When Keith Wong and his brother Denis opened Chequers nightclub in 1959, a rival nightclub owner, Joe Taylor, laid odds ''2-1 on'' that the nightclub wouldn't last three months, mainly ''because they are Chinese''. How wrong Taylor was.

With its glitz and glitter, and stream of international celebrities, Chequers was to be listed by Variety magazine as one of the top-10 nightclubs in the world. Wong, who was granted citizenship in 1957, showed that Chinese migrants could not only integrate with the Australian community but could make their own culture part of it.

Principally associated with Chequers and the Mandarin Club, Wong busied himself with horse racing, entrepreneurship, cultural events within Sydney's Chinese community and fostering a closer relationship between Australia and China.

The limelight he enjoyed did attract some unsavoury characters. Towards the end of his life, Wong himself had some questions to answer, but nothing came of it.

Keith Wong was born Jup Kee Wong on December 4, 1916, in a village in Zhongshan, Guangdong province in China, one of nine siblings. The family moved to Hong Kong in 1930. Wong migrated to Australia in 1938, unable to speak English, and settled in Brisbane, where he studied accountancy. In 1941, Wong became a part-owner and cook at a Chinese restaurant. In 1945, he married Ruby Musung. He also started a business in Hong Kong, exporting to China. The same year, he moved to Sydney and became a partner in a restaurant, the Cathay, in Castlereagh Street.

In 1952, Wong opened the Transworld Importing Agency, which was arguably the first company in Australia to import Chinese products on a large scale.
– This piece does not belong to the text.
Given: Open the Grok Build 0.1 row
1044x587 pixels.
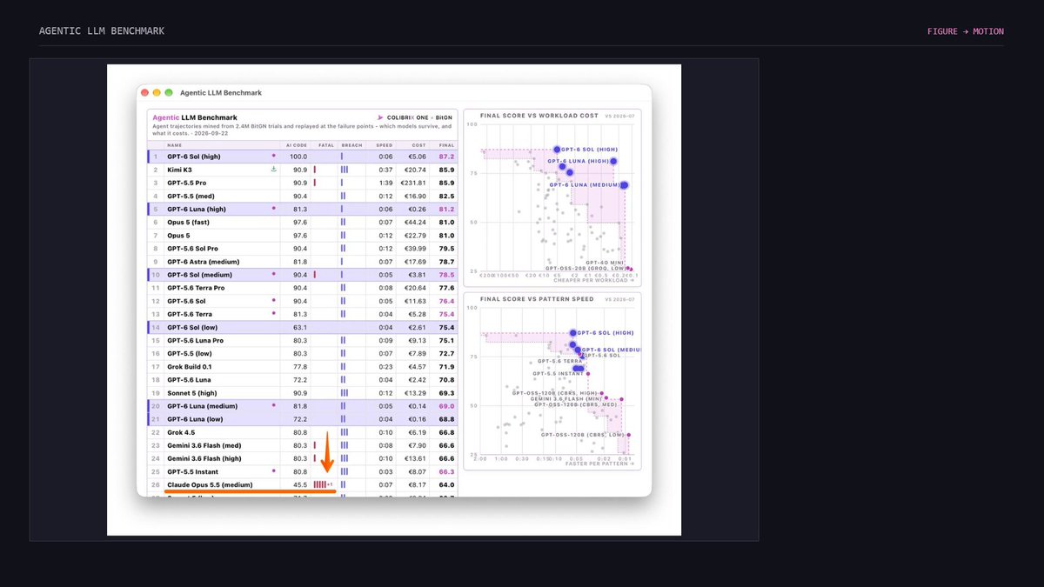Looking at the screenshot, I should (x=303, y=366).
He expanded his chain of restaurants. To strengthen his ties with China, he hosted Chinese government delegations, which included the governor of Guangzhou. In the mid-1950s, Gough Whitlam became one of their regular diners. Then, with Denis, Keith founded Chequers.

In 1963, he and Denis formed a partnership with entrepreneur Harry M. Miller and founded Pan-Pacific Promotions to bring out international acts. In partnership with the manager of Billy Thorpe, John Harrigan, they opened the Whiskey au Go Go, Bull and Bush, and Stagecoach nightclubs. In 1964, the Wongs opened the 24-hour Mandarin Club, which became the place for performers after they had finished their shows.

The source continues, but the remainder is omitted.